Activity:
Pictures do not belong in the copy. Write out exactly the lines from the one containing "Where should I" through the end of the data.
══ Source information
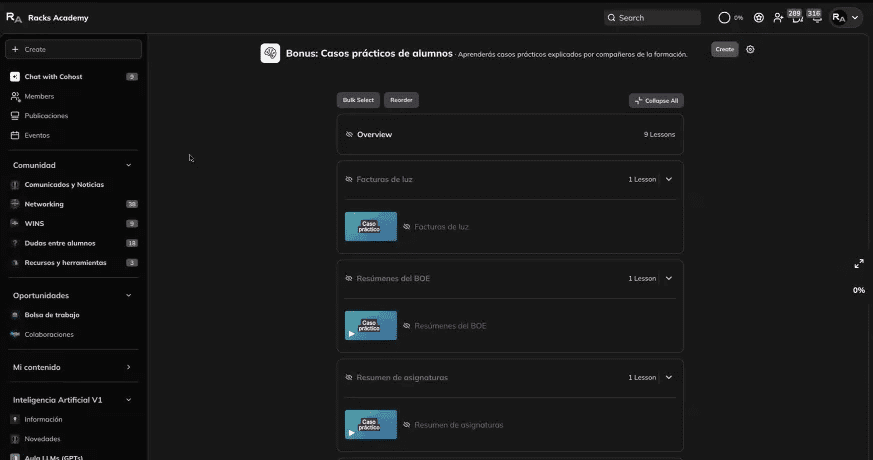Open Chat with Cohost in sidebar
The width and height of the screenshot is (873, 460).
pyautogui.click(x=53, y=77)
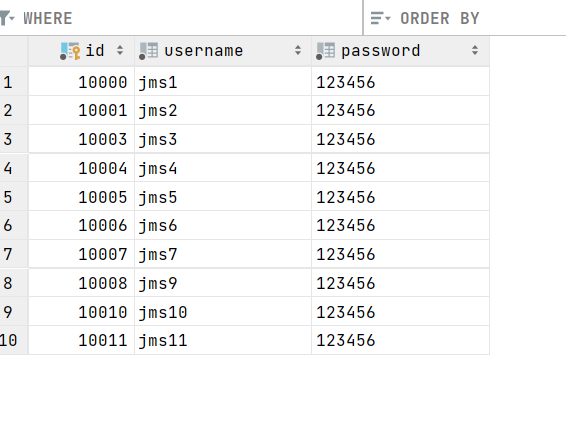Click the username column icon

pos(148,51)
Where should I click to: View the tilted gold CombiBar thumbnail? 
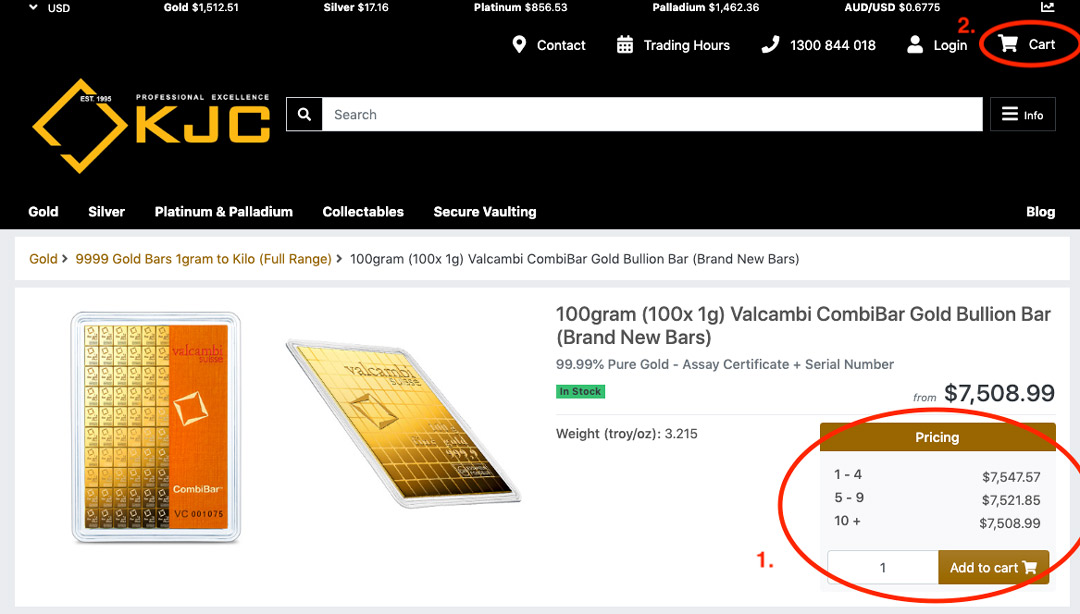402,420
════
Finished task:
Where should I click to: View the tilted gold CombiBar thumbnail? 
402,420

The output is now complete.